Data Point One: actual accrued liabilities are kept off our Federal balance sheets, in a manner that would be illegal for almost all private businesses and public pension funds.
Data Point Two: if we accrue them honestly, they amount, approximately, to some $86 trillion.
Data Point Three: “When the accrued expenses of the government’s entitlement programs are
counted, it becomes clear that to collect enough tax revenue just to
avoid going deeper into debt would require over $8 trillion in tax
collections annually. That is the total of the average annual accrued
liabilities of just the two largest entitlement programs, plus the
annual cash deficit.”
Data Point Four: “According to the most recent tax data, all individuals filing tax
returns in America and earning more than $66,193 per year have a total
adjusted gross income of $5.1 trillion. In 2006, when corporate taxable
income peaked before the recession, all corporations in the U.S. had
total income for tax purposes of $1.6 trillion. That comes to $6.7
trillion available to tax from these individuals and corporations under
existing tax laws.”
Conclusion One: “if the government confiscated the entire adjusted gross income of these
American taxpayers, plus all of the corporate taxable income in the
year before the recession, it wouldn’t be nearly enough to fund the over
$8 trillion per year in the growth of U.S. liabilities.
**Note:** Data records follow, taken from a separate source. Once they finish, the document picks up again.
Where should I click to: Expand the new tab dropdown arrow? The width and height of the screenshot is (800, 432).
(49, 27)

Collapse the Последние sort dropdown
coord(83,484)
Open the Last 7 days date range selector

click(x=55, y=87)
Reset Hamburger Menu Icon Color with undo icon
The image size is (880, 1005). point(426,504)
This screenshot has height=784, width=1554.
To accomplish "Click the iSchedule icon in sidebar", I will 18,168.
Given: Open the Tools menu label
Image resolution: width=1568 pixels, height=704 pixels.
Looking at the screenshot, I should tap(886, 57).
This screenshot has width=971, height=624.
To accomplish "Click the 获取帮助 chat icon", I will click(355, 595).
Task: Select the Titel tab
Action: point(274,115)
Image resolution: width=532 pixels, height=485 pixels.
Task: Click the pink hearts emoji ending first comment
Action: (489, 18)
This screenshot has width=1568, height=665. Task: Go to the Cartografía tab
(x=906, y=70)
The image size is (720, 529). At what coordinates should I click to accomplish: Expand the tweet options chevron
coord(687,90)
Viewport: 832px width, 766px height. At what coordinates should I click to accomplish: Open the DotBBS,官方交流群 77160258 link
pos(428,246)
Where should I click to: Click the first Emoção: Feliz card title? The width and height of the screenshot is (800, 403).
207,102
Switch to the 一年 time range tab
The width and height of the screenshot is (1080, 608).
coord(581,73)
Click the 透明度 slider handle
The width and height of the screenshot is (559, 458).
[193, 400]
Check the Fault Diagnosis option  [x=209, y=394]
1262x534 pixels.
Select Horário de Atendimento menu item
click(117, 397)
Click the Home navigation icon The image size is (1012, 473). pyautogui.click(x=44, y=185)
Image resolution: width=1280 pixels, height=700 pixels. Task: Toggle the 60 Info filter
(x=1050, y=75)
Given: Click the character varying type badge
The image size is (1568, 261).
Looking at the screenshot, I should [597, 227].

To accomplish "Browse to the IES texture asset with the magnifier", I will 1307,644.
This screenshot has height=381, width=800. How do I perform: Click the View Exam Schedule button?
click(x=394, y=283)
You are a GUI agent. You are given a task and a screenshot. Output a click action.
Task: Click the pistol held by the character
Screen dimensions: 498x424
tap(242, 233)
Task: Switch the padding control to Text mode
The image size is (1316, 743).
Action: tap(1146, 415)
Some public
officials and pundits claim we can dig our way out through tax increases
on upper-income earners, or even all taxpayers. In reality, that would
amount to bailing out the Pacific Ocean with a teaspoon. Only by
addressing these unsustainable spending commitments can the nation’s
debt and deficit problems be solved.”
Conclusion Two (my own): not only is Granny CERTAIN to go over a cliff–not only are substantial cuts to the programs going to essential for national survival–but our kids are going to go over a cliff as well.
There will come a time–assuming we don’t fall into a history-deleting tyranny–when the idiocy and short-sightedness, and simple greed of this period will be seen with the contempt they well warrant.